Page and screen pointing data

------------------------------

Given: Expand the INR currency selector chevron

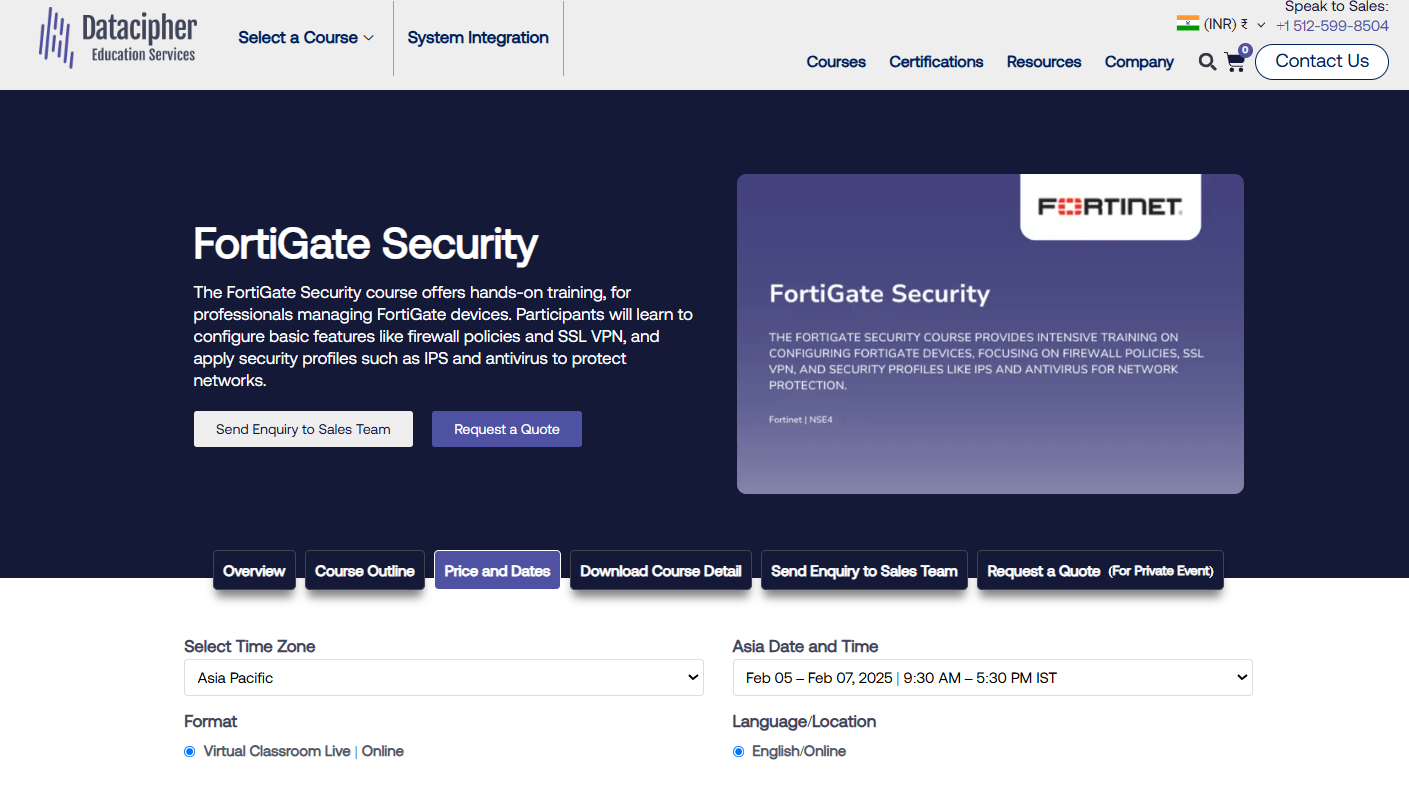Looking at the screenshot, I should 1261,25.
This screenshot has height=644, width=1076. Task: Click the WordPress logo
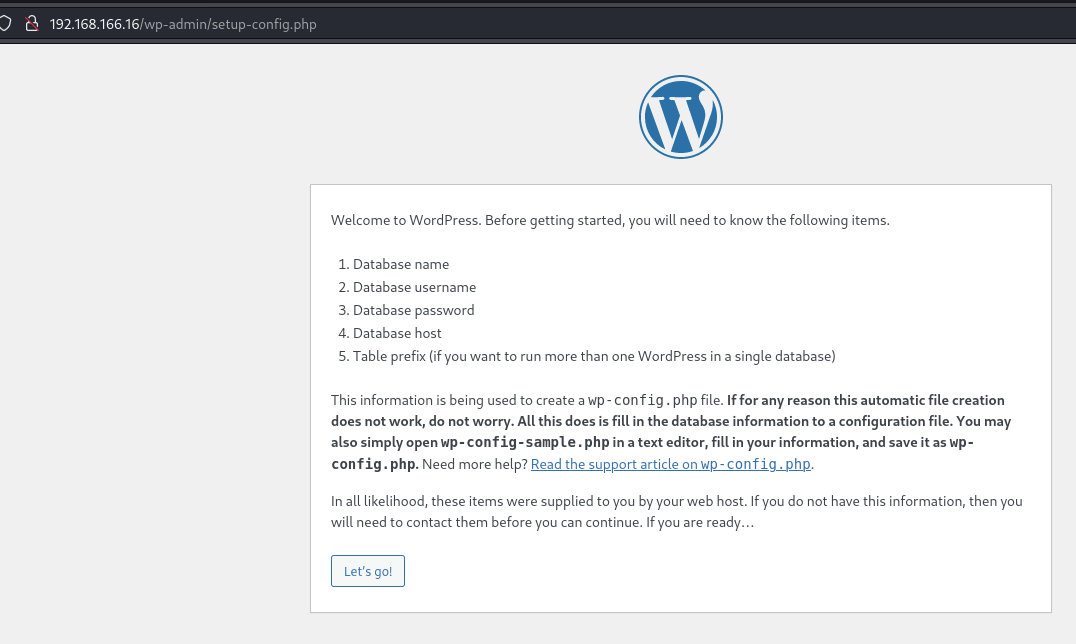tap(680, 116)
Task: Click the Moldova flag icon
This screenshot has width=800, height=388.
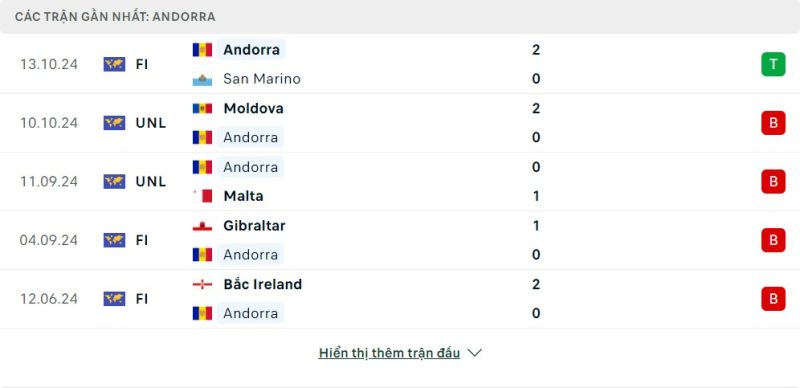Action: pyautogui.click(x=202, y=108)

------------------------------

- **Exercise**
Reproduce every one of the entries above word for word, leaving out the pictures.

- **Written answer**
Given: Expand the INR currency selector chevron

Looking at the screenshot, I should 1261,25.
This screenshot has height=644, width=1076. Task: Click the WordPress logo
tap(680, 116)
Task: Click the Moldova flag icon
This screenshot has width=800, height=388.
Action: pyautogui.click(x=202, y=108)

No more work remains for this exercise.